ーーそのような土地固有の地盤がある中での劇場誕生ですね。
平田 北海道大学の存在も大きいと思います。40年くらい前、北大の演劇関係者が北12条に小さな劇場をつくったことがありますし、最近では、北大で演劇を始めて現在は劇団を主宰している方が、北9条西2丁目に演劇用のカタリナスタジオをつくっています。北大からはみ出してくるムーブメントが、この界隈には伝統的にあります。

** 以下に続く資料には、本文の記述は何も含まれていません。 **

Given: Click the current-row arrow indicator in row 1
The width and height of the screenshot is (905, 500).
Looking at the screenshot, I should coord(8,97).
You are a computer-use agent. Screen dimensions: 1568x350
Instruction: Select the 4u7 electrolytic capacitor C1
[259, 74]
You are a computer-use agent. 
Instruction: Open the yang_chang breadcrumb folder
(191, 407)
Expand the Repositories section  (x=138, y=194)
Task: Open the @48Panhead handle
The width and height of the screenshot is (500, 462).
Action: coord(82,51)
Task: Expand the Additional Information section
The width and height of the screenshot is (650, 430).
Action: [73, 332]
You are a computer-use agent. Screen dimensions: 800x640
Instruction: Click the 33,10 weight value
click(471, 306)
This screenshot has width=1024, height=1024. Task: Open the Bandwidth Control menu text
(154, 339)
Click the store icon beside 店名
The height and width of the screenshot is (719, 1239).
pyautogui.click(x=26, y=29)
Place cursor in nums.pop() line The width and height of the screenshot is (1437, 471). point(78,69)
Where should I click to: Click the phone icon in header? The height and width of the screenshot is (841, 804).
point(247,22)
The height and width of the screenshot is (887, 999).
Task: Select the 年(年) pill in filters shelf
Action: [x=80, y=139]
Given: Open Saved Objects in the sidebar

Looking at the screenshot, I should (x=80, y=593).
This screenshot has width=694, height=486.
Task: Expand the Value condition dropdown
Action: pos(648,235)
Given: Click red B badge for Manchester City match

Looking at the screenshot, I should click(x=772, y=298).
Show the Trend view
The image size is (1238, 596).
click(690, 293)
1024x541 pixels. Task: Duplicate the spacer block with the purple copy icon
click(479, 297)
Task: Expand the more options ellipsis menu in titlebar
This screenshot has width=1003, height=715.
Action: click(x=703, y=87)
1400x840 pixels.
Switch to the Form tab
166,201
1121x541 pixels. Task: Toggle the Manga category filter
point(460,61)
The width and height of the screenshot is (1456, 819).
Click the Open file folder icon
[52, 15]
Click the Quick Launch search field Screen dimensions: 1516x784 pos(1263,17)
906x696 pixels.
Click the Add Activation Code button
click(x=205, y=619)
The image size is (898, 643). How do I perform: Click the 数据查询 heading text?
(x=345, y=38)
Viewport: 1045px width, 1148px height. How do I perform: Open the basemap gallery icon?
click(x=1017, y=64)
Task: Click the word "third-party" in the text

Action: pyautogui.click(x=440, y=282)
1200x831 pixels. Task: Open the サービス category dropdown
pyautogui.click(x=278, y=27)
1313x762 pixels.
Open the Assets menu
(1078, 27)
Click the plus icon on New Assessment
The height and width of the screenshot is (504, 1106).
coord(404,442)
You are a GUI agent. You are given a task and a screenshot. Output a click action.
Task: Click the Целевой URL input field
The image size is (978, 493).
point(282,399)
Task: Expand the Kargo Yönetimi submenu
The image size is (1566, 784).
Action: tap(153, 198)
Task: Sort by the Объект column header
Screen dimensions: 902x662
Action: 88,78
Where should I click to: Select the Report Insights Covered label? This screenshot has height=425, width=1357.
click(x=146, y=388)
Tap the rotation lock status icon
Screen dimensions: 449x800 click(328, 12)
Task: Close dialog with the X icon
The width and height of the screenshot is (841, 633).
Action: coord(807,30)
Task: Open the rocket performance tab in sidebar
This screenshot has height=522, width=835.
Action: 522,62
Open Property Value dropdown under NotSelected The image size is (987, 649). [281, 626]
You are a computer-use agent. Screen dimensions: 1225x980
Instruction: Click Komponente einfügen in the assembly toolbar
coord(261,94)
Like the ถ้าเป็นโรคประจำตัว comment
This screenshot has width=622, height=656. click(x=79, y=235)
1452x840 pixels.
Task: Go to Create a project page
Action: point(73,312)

田中 そういう流れがあることと、もう一つは創成川があって、この地は明治後期に茨戸と札幌駅を結ぶ鉄道馬車の発着点でもありました。歴史的に交通の要衝だった地域なのですが、そうした土地の歴史が忘れ去られたところもありました。再開発によって街の役割が変わっていく中で、さまざまな文化的なことを復活させようという狙いもあります。商業は大通や駅前の南に任せて、北口のこの地は、文化の発信地にしようという意気込みを持っています。